106 CrossFire™ Overview
Super Anti-aliasing Mode
Anti-aliasing (AA) is a rendering technique designed to remove jagged edges, shimmering, and pixelation problems that are common in rendered 3D images. Rather than simply determining the color of each pixel on the screen by sampling a single location at the pixel’s center, anti-aliasing works by sampling multiple locations within each pixel and blending the results together to determine the final color.
The latest generation of ATI’s Radeon® GPUs with SmoothVision™ HD technology uses a method known as Multi-sample Anti-aliasing (MSAA). This method takes samples from 2, 4, or 6 programmable locations within each pixel, and uses gamma correct sample blending for high-quality smoothing of polygon edges. The new CrossFire Super Anti-aliasing mode
takes advantage of the programmable sample capability of SmoothVision™ HD to provide higher quality anti-aliasing on CrossFire™ systems.

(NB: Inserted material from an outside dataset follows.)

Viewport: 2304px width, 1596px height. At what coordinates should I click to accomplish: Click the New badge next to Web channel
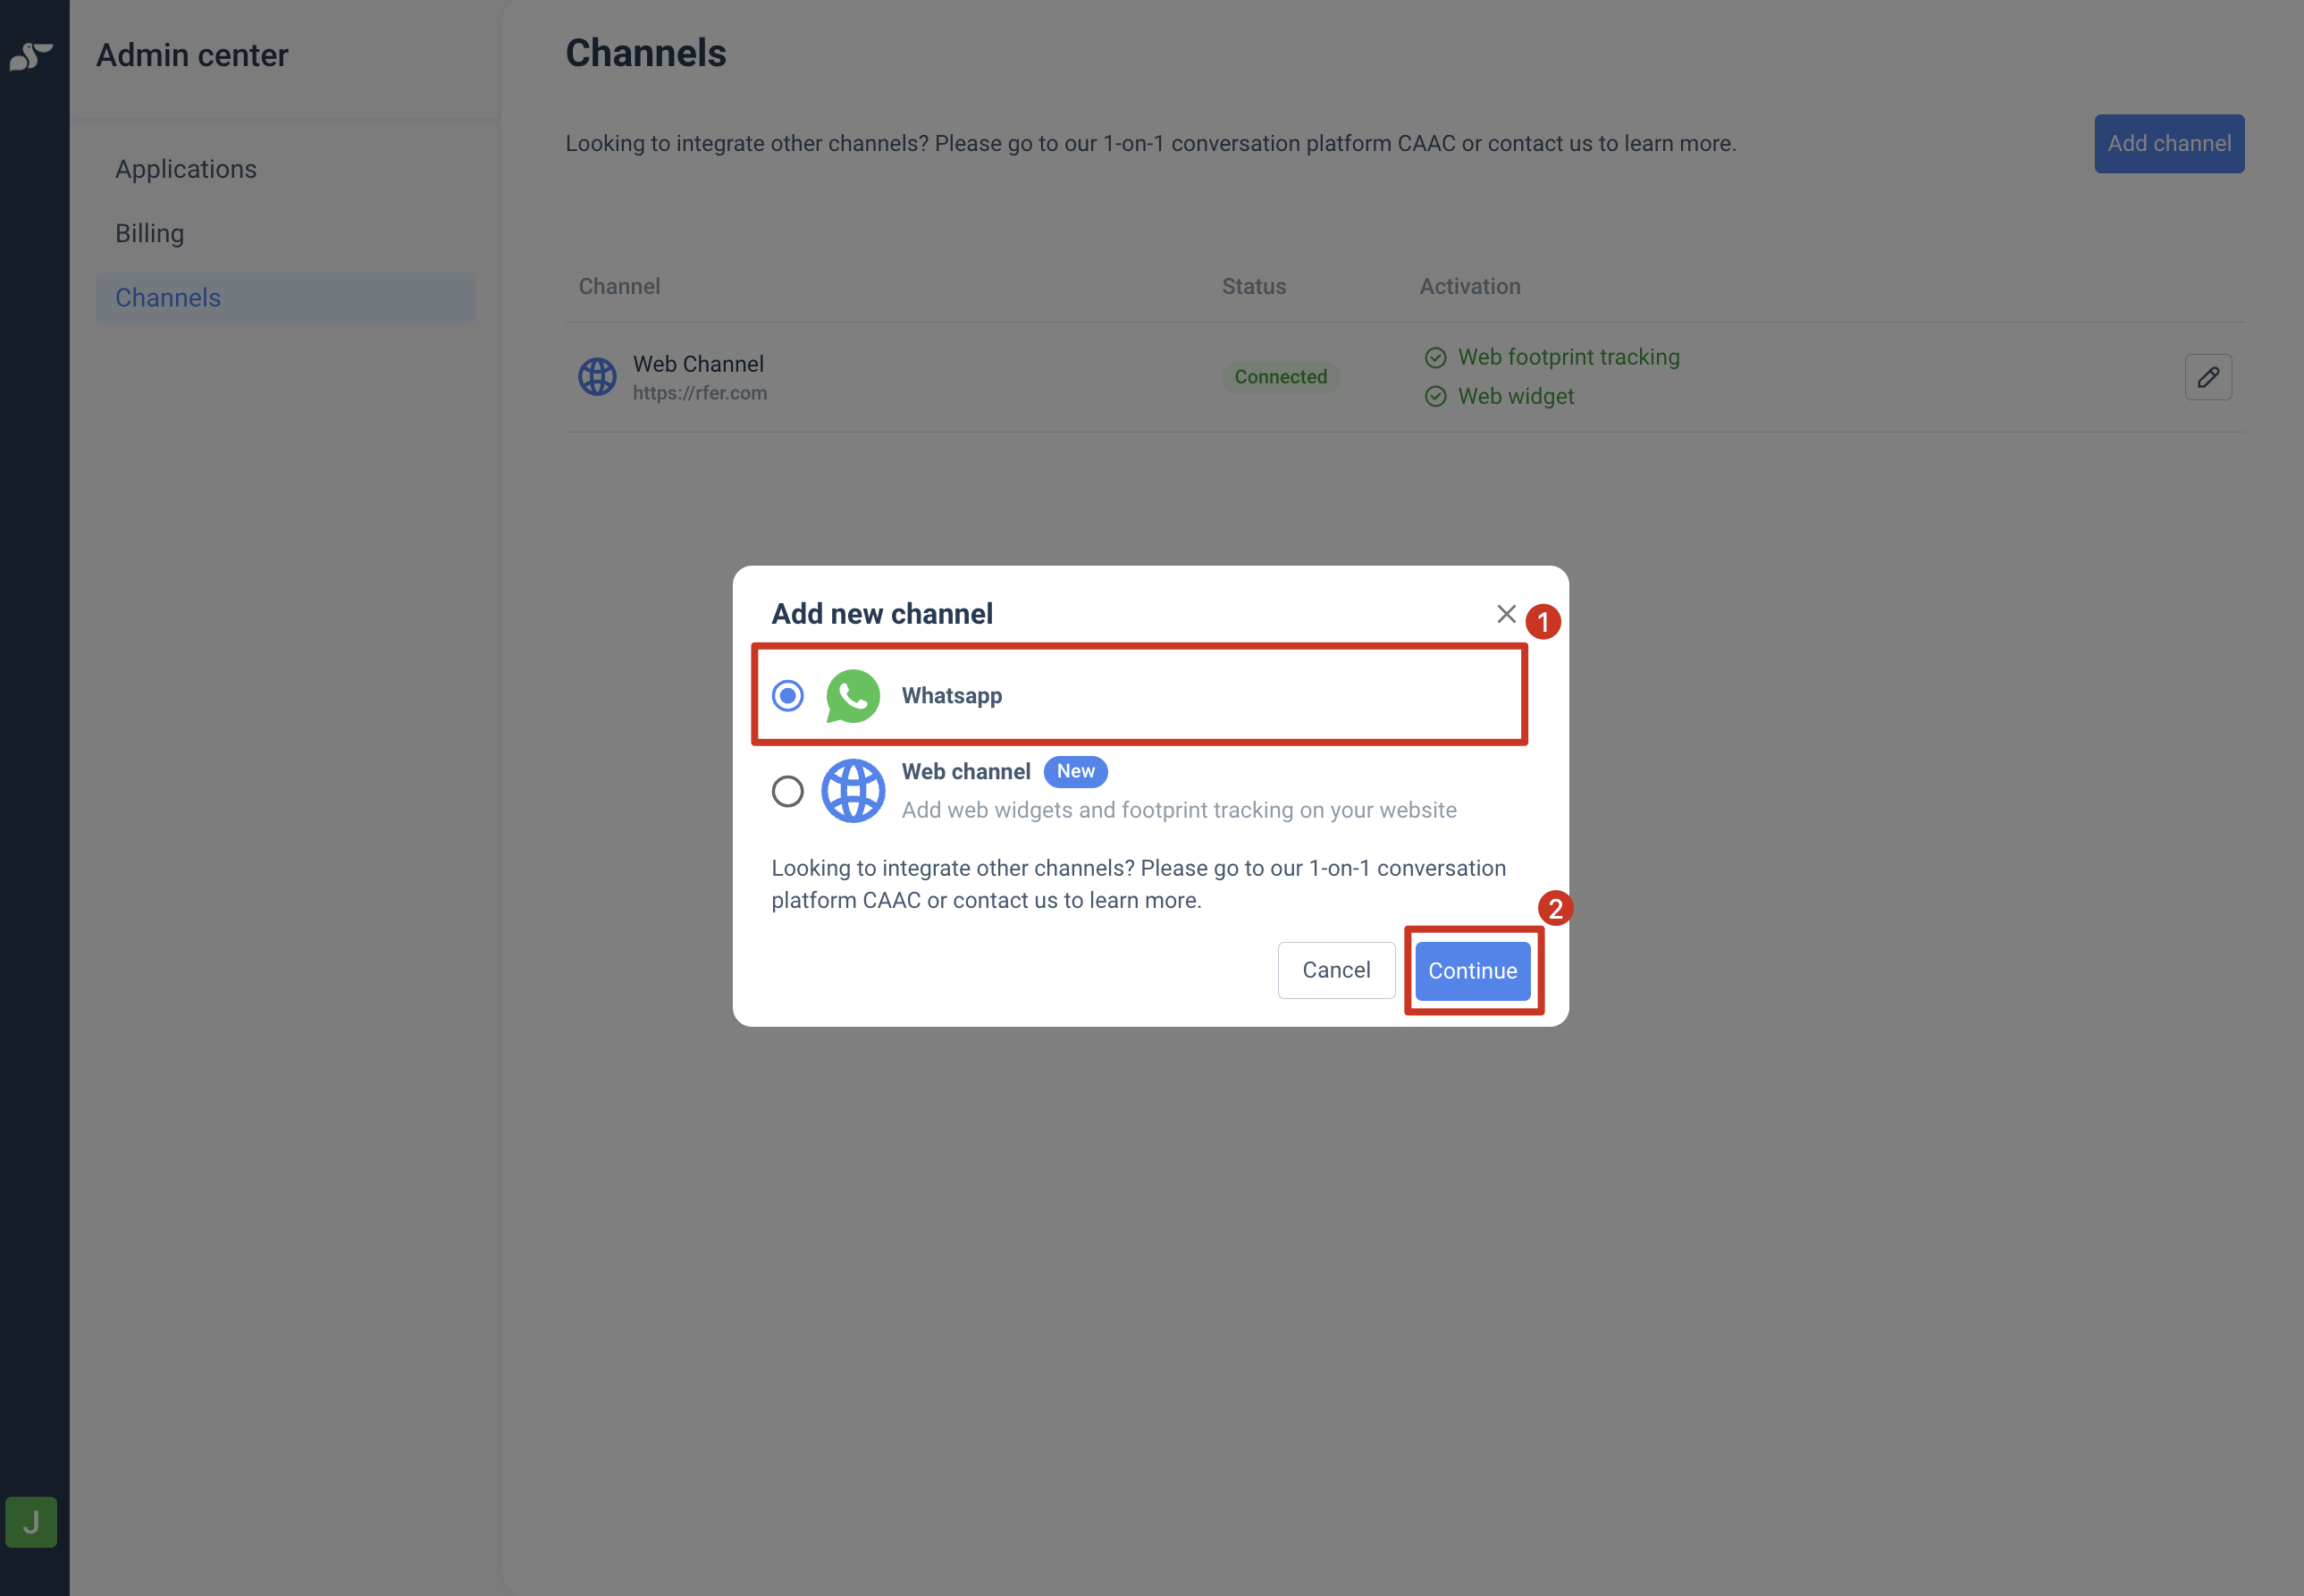coord(1075,771)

It works by having each GPU render the same frame with anti-aliasing enabled, but uses different sample locations for each. When both versions of the frame are completed, they are blended in the CrossFire Compositing engine. The resulting image has effectively twice the number of samples, so 4x and 6x Anti-aliasing becomes 8x and 12x Super Anti-aliasing, respectively.